You should read the NUT outlets management and PDU notes chapter to learn more about when to use this feature.

2.9. Network Server

upsd is responsible for passing data from the drivers to the client programs via the network. It should be run immediately after upsdrvctl in your system’s startup scripts.

upsd should be kept running whenever possible, as it is the only source of status information for the monitoring clients like upsmon.

2.10. Monitoring client

upsmon provides the essential feature that you expect to find in UPS monitoring software: safe shutdowns when the power fails.

In the layered scheme of NUT software, it is a client. It has this separate section in the documentation since it is so important.

You configure it by telling it about UPSes that you want to monitor in upsmon.conf. Each UPS can be defined as one of two possible types: a "primary" or "secondary".

Primary

The monitored UPS possibly supplies power to this system running upsmon, but more importantly — this system can manage the UPS (typically, this instance of upsmon runs on the same system as the upsd and driver(s)): it is capable and responsible for shutting it down when the battery is depleted (or in another approach, lingering to deplete it or to tell the UPS to reboot its load after too much time has elapsed and this system is still alive — meaning wall power returned at a "wrong" moment).

The shutdown of this (primary) system itself, as well as eventually an UPS shutdown, occurs after any secondary systems ordered to shut down first have disconnected, or a critical urgency threshold was passed.

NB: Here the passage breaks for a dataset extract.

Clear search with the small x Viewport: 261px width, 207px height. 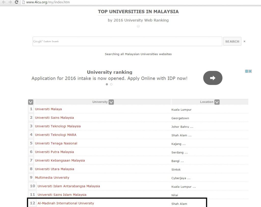[x=244, y=41]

If your UPS is plugged directly into a system’s serial or USB port, the upsmon process on that system should define its relation to that UPS as a primary. It may be more complicated for higher-end UPSes with a shared network management capability (typically via SNMP) or several serial/USB ports that can be used simultaneously, and depends on what vendors and drivers implement. Setups with several competing primaries (for redundancy) are technically possible, if each one runs its own full stack of NUT, but results can be random (currently NUT does not provide a way to coordinate several entities managing the same device).

For a typical home user, there’s one computer connected to one UPS. That means you would run on the same computer the whole NUT stack — a suitable driver, upsd, and upsmon in primary mode.

Secondary

The monitored UPS may supply power to the system running upsmon (or alternatively, it may be a monitoring station with zero PSUs fed by that UPS), but more importantly, this system can’t manage the UPS — e.g. shut it down directly (through a locally running NUT driver).

Use this mode when you run multiple computers on the same UPS. Obviously, only one can be connected to the serial or USB port on a typical UPS, and that system is the primary. Everything else is a secondary.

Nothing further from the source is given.